Nicky: Yeah. It’s exciting to think where we’ll be in, say, ten years’ time. So just to go back to Cognition and the work you’re doing—what are your next steps in terms of Alzheimer’s research?
Tony: We completed a phase II study called SHINE in people with mild to moderate Alzheimer’s disease. We enrolled 153 individuals, split across two treatment arms and one placebo group. They were treated with CT-1812 for six months, and we tracked their progression.
It was primarily a safety and tolerability study, but we also looked at clinical outcomes. As mentioned, those with lower tau levels showed a stronger signal for slowed progression.
Next steps are to design registrational trials, meet with the FDA, agree on enrollment criteria, endpoints, safety database, and manufacturing.
We’re doing something similar in dementia with Lewy bodies (DLB), where our phase II results were also encouraging. So we’re developing protocols and preparing to meet with the FDA to align on registrational plans there too.
Nicky: Excellent. Oh, sounds like exciting times ahead.
Thank you, Tony, for your excellent insights, and thank you to our listeners for joining.
Don’t forget to subscribe to Visionary Voices on Apple Podcasts, Spotify, Amazon Music, or Podbean if you haven’t already.
Until next time—goodbye.
Dr Anthony Caggiano has extensive experience in developing treatments for neurological conditions. At Acorda Therapeutics, where he spent 17 years—most recently as Senior VP of R&D—he led preclinical and clinical programs for conditions including multiple sclerosis, stroke, and spinal cord injury. He also directed early development efforts, managed internal and external research collaborations, built relationships with thought leaders, and contributed to licensing strategies.
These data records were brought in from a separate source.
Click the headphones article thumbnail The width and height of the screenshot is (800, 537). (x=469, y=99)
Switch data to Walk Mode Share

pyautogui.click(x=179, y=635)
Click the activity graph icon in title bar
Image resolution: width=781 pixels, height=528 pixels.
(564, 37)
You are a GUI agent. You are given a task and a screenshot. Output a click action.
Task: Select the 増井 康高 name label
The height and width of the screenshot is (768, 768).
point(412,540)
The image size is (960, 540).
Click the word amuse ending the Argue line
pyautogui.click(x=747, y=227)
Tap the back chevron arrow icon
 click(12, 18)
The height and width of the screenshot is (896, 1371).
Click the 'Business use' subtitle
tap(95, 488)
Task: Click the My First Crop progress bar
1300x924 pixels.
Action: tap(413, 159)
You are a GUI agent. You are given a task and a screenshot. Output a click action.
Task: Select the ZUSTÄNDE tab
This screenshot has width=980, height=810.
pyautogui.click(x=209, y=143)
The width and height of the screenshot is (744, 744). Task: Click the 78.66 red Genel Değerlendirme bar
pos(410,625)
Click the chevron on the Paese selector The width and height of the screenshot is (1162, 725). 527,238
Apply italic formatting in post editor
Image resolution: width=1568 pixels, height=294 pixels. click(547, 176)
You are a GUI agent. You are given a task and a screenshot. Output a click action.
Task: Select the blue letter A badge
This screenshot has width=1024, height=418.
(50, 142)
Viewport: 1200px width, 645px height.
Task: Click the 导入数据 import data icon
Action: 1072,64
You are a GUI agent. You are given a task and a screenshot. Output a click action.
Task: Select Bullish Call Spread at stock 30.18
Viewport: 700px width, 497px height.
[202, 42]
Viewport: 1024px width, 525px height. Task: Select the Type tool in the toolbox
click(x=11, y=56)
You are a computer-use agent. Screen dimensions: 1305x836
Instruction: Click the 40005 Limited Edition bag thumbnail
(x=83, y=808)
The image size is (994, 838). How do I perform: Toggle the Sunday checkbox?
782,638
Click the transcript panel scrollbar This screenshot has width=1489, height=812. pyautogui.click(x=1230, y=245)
Before joining Cognition, he was Chief Medical Officer and Head of R&D at Neurotrauma Sciences, focused on therapies for stroke and traumatic brain injury. He previously held leadership roles at Constant Pharmaceuticals and Aeromics, clinical-stage companies targeting CNS disorders and cerebral edema. Dr Caggiano earned a BA in interdisciplinary studies (biology, chemistry, and psychology) from the University of Virginia, and both his PhD and MD from the University of Chicago, Pritzker School of Medicine.